= AIM OF THE EXERCISE =
Your answer should consist of each line below that includes the word "club".

Segment Start: SUPPLIED DATA

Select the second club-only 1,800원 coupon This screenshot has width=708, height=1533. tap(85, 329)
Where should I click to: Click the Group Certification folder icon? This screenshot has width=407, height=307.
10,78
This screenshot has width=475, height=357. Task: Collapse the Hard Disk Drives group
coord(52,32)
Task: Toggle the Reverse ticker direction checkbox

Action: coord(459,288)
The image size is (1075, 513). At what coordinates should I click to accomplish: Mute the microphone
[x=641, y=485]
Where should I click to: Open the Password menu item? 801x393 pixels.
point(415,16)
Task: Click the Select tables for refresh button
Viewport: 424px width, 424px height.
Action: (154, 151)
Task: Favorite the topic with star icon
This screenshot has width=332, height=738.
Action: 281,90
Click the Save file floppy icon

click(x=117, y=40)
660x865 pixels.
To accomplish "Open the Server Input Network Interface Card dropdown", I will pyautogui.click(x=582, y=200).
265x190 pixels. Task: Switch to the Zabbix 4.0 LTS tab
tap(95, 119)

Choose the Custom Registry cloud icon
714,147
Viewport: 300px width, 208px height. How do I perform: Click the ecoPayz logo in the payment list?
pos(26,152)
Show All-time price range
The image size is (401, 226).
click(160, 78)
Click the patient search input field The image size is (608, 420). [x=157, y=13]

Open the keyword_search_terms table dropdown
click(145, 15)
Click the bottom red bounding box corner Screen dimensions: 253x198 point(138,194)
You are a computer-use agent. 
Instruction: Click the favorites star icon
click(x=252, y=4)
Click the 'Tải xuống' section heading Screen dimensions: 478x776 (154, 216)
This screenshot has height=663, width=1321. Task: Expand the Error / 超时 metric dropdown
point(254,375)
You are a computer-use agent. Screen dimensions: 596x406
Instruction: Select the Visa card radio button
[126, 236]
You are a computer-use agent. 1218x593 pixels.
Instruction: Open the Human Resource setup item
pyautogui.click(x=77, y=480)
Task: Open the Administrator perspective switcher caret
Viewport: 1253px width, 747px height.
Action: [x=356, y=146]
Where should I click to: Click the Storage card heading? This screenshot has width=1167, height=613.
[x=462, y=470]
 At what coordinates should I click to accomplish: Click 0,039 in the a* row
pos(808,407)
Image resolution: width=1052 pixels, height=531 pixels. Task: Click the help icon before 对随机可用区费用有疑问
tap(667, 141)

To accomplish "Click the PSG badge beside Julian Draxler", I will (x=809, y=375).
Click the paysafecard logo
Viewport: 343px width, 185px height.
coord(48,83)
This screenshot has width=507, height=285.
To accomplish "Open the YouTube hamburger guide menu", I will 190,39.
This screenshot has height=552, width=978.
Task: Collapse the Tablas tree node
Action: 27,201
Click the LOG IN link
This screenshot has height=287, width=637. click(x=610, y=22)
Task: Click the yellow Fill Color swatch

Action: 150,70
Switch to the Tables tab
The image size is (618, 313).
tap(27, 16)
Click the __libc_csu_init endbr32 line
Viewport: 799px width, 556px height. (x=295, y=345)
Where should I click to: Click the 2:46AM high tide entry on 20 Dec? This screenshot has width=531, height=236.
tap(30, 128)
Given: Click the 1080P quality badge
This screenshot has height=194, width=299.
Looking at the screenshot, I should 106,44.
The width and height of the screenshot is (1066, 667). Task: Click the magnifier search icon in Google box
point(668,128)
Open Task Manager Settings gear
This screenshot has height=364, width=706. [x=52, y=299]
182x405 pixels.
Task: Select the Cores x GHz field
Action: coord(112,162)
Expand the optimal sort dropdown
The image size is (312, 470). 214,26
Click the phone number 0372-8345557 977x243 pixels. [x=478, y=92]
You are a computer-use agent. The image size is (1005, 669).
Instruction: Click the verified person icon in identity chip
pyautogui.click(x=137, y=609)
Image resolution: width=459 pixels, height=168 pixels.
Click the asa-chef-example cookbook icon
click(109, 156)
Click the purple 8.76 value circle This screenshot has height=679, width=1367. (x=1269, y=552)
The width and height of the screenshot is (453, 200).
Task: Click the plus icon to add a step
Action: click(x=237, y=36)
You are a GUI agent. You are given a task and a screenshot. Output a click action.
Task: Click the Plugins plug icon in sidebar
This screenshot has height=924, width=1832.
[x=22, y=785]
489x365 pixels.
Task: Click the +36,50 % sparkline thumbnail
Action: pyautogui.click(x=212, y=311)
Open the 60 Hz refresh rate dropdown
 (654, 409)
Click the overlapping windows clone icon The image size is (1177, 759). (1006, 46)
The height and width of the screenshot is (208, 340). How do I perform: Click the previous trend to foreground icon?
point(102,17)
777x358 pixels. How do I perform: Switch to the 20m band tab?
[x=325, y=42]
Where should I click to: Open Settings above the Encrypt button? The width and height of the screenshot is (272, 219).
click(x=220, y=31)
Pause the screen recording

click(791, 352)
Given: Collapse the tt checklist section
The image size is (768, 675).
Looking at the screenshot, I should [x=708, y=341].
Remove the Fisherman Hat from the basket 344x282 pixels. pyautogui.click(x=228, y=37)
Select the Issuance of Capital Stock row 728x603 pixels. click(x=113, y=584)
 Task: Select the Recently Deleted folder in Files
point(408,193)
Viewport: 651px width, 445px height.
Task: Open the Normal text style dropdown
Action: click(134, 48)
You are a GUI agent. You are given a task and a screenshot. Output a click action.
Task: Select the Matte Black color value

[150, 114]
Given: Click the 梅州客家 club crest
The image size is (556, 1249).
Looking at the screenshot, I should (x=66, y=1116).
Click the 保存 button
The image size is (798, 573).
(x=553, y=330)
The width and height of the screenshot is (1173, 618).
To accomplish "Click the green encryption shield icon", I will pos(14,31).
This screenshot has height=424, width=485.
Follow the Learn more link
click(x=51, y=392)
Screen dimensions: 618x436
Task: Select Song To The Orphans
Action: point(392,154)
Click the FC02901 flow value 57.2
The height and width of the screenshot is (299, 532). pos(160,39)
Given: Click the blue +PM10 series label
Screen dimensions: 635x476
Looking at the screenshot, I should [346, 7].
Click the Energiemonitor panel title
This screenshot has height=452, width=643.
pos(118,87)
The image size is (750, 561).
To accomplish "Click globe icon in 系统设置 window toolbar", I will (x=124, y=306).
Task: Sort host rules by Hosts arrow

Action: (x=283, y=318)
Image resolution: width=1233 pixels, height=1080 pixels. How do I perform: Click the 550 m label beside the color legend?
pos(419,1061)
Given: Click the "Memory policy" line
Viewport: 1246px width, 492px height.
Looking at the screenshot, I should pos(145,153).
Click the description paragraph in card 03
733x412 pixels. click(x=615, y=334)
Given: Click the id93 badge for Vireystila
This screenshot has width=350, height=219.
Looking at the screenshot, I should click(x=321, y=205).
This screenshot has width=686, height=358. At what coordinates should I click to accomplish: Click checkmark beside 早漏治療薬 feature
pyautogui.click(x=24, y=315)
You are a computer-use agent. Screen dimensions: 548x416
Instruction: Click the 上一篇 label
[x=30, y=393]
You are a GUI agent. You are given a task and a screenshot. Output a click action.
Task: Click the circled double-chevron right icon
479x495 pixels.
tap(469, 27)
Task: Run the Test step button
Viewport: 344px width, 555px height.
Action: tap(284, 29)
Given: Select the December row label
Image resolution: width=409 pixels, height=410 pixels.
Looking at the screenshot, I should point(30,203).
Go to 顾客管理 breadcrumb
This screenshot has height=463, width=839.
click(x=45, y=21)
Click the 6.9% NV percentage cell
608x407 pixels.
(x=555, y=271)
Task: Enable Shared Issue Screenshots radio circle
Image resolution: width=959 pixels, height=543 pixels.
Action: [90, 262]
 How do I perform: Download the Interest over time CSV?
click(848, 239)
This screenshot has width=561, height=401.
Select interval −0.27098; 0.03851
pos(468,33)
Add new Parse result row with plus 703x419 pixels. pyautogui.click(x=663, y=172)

Segment End: SUPPLIED DATA

= RESULT OF THIS TASK =
Select the second club-only 1,800원 coupon This screenshot has width=708, height=1533. tap(85, 329)
Given: Click the 梅州客家 club crest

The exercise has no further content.